Supreme Court Ruling Expands Jurisdiction in Criminal Prosecutions of Foreign States: Implications and Balancing Acts

The US Supreme Court has ruled that US district courts have jurisdiction over criminal prosecutions of foreign states and state-owned entities and that the Foreign Sovereign Immunities Act of 1976 (FSIA) does not apply to criminal cases. This ruling could lead to an increase in prosecutions of foreign states and state-owned entities in the US. Halkbank, a commercial bank majority-owned by the Republic of Turkey, had been indicted in 2019 by the US government for helping Iran bypass US sanctions programs. The bank had moved to dismiss the charges on several grounds, including sovereign immunity, but the US District Court for the Southern District of New York denied the motion, and the Second Circuit affirmed. The case was then brought to the Supreme Court. The court has remanded the case to the Second Circuit to consider whether common-law sovereign immunity applies. Why is this important?
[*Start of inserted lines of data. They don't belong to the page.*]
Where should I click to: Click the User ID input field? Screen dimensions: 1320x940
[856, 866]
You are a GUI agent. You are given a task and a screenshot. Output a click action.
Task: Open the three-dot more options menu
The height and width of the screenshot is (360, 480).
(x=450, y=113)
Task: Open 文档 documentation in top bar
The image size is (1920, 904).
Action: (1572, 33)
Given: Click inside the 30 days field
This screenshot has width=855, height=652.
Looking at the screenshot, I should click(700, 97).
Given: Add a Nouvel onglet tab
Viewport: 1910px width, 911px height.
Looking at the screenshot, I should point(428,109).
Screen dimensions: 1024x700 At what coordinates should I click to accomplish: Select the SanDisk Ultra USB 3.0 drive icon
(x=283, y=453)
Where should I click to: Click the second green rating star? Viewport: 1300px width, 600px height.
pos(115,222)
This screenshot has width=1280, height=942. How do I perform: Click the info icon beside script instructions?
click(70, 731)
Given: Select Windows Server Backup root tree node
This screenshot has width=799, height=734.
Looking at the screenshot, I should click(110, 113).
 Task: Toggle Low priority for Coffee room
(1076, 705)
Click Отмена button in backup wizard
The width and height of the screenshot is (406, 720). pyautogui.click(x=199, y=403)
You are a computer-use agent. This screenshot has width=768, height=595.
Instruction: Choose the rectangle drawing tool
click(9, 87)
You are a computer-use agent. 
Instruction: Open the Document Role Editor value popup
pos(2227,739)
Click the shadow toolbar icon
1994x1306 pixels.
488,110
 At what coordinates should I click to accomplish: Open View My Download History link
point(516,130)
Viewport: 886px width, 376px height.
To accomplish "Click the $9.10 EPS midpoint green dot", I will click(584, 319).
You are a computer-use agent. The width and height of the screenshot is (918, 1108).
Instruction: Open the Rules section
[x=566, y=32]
This ruling is important because foreign state actors doing business in the US or using US financial institutions may now be exposed to increased risk, as they cannot claim immunity under the FSIA if faced with a US criminal prosecution. This means they would need to review their compliance with the full spectrum of US criminal law. Prosecutors may bring a wide range of charges against foreign states and their instrumentalities, including US export controls, trade sanctions, and other laws containing both criminal and civil provisions.

The Supreme Court’s ruling places on the executive branch and Congress the responsibility for balancing national security implications, diplomatic considerations, and enforcement priorities. State prosecutors, including state attorneys general, may be emboldened to take action against foreign states and their instrumentalities that could be inconsistent with the federal executive branch’s foreign policy agenda, leading to foreign relations issues. However, the federal government and judiciary may have tools in place to prevent such prosecutions, and the legislative branch could respond by enacting additional legislation. The case may present the most significant policy justification for the Second Circuit to find some common-law safety valve.